Jaroslav Prekop

Personal information
- Date of birth: 8 August 1979 (age 46)
- Place of birth: Piešťany, Czechoslovakia
- Height: 1.81 m (5 ft 11 in)
- Position: Midfielder

Team information
- Current team: PFK Piešťany (manager)

Senior career*
- Years: Team / Apps / (Gls)
- 2003–2006: SK Sigma Olomouc / 6 / (0)
- 2005–2006: → FK AS Trenčín (loan) / 32 / (2)
- 2006–2010: Tatran Prešov / 32 / (3)
- 2010–2011: Gaz Metan Mediaș / 1 / (0)
- 2011: Dukla Banská Bystrica / 21 / (1)
- 2012: SC Marchtrenk / 15 / (2)

Managerial career
- 2025–: PFK Piešťany

= Jaroslav Prekop =

Slovak footballer

Jaroslav Prekop (born 8 August 1979) is a Slovak football manager and former player who is currently the manager of 4. Liga side, PFK Piešťany. As a player he played club football in the first-level leagues of Slovakia, the Czech Republic and Romania.

== Playing career ==

=== Early career ===
A midfielder, Prekop began playing football for the local club PFK Piešťany. In 2003 he transferred to Sigma Olomouc. He debuted in the Czech First League in a 1–0 win against Viktoria Plzeň, playing 11 minutes. His first start came in the next season, playing in a 1–0 defeat against FK Teplice, remaining on the pitch for 62 minutes. He went on to make only five appearances for Sigma altogether. In the next few years, Prekop played for FK AS Trenčín and Sigma Hranice.

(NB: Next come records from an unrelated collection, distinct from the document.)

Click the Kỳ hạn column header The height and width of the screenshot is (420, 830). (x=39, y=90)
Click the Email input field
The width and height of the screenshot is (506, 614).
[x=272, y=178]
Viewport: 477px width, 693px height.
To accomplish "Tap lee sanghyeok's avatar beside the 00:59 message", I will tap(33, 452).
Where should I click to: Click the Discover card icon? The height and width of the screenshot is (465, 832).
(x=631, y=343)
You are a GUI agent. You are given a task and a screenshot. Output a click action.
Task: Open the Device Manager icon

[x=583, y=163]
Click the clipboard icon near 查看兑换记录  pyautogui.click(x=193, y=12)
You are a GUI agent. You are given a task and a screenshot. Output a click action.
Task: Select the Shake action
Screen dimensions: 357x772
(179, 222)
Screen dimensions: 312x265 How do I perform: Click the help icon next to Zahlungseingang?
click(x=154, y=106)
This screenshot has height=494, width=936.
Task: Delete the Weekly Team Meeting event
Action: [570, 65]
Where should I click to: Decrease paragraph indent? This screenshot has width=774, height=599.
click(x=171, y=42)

=== Tatran Prešov and Gaz Metan Mediaș ===
In 2006, Prekop joined Tatran Prešov. He scored the winning goal in a 1–0 victory against title rivals FC Petržalka, scoring from a long range shot. He scored again in a 5–5 draw against MFK Kosice in the Eastern Slovak derby. In the 2nd round of the 2009–10 Corgoň League , Prekop collided with teammate David Čep in a match against FK Senica, tearing ligaments in his right knee and tearing the meniscus. It took him over eight months to recover. In 2010, Prekop left Tatran Prešov, signing a two-year contract with a one-year option with Romanian club Gaz Metan Mediaș as a free agent. He played as a substitute in the 2–2 league draw against FC Timișoara. He was one of eight Slovak players to play in the 2010–11 Liga I.

=== Dukla Banská Bystrica ===
In early 2011, Prekop signed for Dukla Banská Bystrica, having previously been playing for the club on trial a few months prior. He scored in a match against former side Prešov in August 2011, netting the only goal of the game from a shot which first struck the post in a 1–0 away win. Prekop left the club at the end of 2011, after not having been able to find a spot in the A-team.

== Managerial career ==
In 2024, Prekop became the assistant manager of his former club, PFK Piešťany. Following the sacking of Martin Krajčovič, he became the new head coach of Piešťany. His first match in charge would be a 2–1 away win against MFK Topvar Topoľčany in the Slovak Cup. His team faced previous league champions Slovan Bratislava in the 2025–26 Slovak Cup, where they lost 5–0 at home.